What is entry-level live production?

Entry-level live production is a compact, single-operator or two-person setup using one or two cameras. It is designed for events where speed of deployment and cost-efficiency matter more than broadcast polish — and where the audience expects a straightforward stream rather than a television-quality production.

What does entry-level production include?

A typical entry-level setup includes: one or two fixed or operated cameras, a basic video switcher or encoding device, simple graphics such as score overlays or lower thirds, and streaming to a single destination (YouTube, Facebook, or a private platform). Deployment is fast, the crew requirement is minimal, and the cost is lower than any multi-camera production tier.

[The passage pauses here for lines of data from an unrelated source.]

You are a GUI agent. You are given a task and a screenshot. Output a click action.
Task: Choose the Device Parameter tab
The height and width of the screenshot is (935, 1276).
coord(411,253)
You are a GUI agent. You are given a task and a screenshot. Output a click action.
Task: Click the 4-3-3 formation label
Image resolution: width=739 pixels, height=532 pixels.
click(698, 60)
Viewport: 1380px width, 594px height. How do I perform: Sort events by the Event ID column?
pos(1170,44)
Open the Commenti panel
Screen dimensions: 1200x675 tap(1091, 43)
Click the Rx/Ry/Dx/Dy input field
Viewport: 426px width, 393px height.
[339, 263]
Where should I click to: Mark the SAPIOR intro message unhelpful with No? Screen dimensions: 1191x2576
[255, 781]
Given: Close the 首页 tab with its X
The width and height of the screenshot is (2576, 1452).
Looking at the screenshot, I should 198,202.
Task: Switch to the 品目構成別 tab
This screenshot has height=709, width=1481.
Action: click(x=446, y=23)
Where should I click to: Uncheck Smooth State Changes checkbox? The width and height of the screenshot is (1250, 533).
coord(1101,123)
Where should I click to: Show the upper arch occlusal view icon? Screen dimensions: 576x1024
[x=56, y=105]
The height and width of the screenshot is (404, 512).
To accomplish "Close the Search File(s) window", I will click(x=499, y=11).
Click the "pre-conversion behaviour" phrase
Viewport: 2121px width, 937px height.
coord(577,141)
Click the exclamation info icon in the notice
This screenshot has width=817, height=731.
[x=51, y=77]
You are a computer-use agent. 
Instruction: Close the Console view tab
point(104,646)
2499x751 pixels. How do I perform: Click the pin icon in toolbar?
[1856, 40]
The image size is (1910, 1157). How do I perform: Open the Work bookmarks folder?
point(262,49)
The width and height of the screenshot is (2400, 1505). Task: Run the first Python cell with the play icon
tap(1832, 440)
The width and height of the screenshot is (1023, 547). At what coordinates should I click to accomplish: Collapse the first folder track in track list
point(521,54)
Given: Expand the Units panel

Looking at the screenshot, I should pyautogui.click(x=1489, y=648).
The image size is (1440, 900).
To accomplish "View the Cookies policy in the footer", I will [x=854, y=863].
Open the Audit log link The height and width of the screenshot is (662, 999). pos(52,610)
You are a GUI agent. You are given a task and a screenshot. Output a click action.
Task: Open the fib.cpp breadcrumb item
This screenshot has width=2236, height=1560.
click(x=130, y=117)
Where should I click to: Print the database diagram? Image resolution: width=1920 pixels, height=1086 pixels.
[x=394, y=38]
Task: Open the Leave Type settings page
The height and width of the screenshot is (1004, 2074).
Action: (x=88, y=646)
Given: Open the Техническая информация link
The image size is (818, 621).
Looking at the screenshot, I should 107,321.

Entry-Level Live Streaming
Simple boxing event streaming

When is entry-level the right choice?

Entry-level works well for: internal corporate streams with a small audience, youth or grassroots sports events, school or club competitions, training session recordings, and informal webinars or announcements. It is also a reasonable choice when an event is being streamed for the first time and the organisation wants to test the format before committing to a higher production level.

Where experience multiplies the value of a simple setup

A single-camera entry-level setup is straightforward. What changes the equation is the ability to run multiple simultaneous productions at the same event — each to the same standard.

Multi-discipline sports competitions often take place across several parallel venues: multiple tatami mats, boxing rings, shooting ranges, or table tennis tables running at the same time. Coordinating separate camera positions, streams, and operators across all of them — with consistent graphics, audio and output quality — requires production management experience that goes beyond the equipment itself.

This is where Pélicom’s background in federation-level broadcast directly benefits smaller productions. We apply the same planning discipline and coordination logic to a four-table table tennis tournament as we do to a European Championship host broadcast. The result is a multi-stream production that looks and runs like a deliberate editorial choice — not like four separate operators doing their own thing.

If your event involves parallel competition areas and you need every one of them covered reliably and consistently, talk to us about a multi-stream entry-level setup.

When is entry-level not enough?

Entry-level production is not recommended for high-profile public events, federation championships, events with broadcaster distribution, or any production where technical failure would have reputational consequences. If your event is being watched by sponsors, media rights holders, or a significant public audience, the limitations of a one-camera, single-operator setup carry real risk.

For events that require consistent, reliable, broadcast-quality output — whether streamed, recorded for broadcast, or distributed to a TV partner — Mid-Level production or OB van services are the appropriate choice.